Debo partir diciendo que cagar al aire libre es una de las mejores sensaciones que he vivido en mi vida. Acostumbrado siempre a hacer deposiciones en baños civilizados (cabe destacar que no vine a hacerlas en una casa ajena hasta los dieciséis años, cuando tuve mi primera polola y me quedé a dormir por primera vez en su casa un sábado por la noche en que juro que si no ocupaba su baño, explotaría ahí mismo repartiendo mierda por todos lados), fue toda una experiencia para mí verme en la obligación de cagar donde el viento te roza la piel libremente y no hay un lugar seguro donde reposar el culo.

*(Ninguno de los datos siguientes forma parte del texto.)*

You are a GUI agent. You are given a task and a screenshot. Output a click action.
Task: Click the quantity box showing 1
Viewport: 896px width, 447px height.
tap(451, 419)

            Llegamos a La Punta del viento a eso de las tres de la tarde, cargando montones de bolsas llenas de cerveza, vino y carne para asar en una improvisada asadera (valga la redundancia) que alguien, algún borracho juicioso de la localidad, había preparado para las futuras visitas que conocían el lugar y que el Mauro había encontrado casualmente mientras buscaba un sitio donde poder aparearse con una joven que conoció un par de semanas antes, el mismo día que dio con la famosa asadera.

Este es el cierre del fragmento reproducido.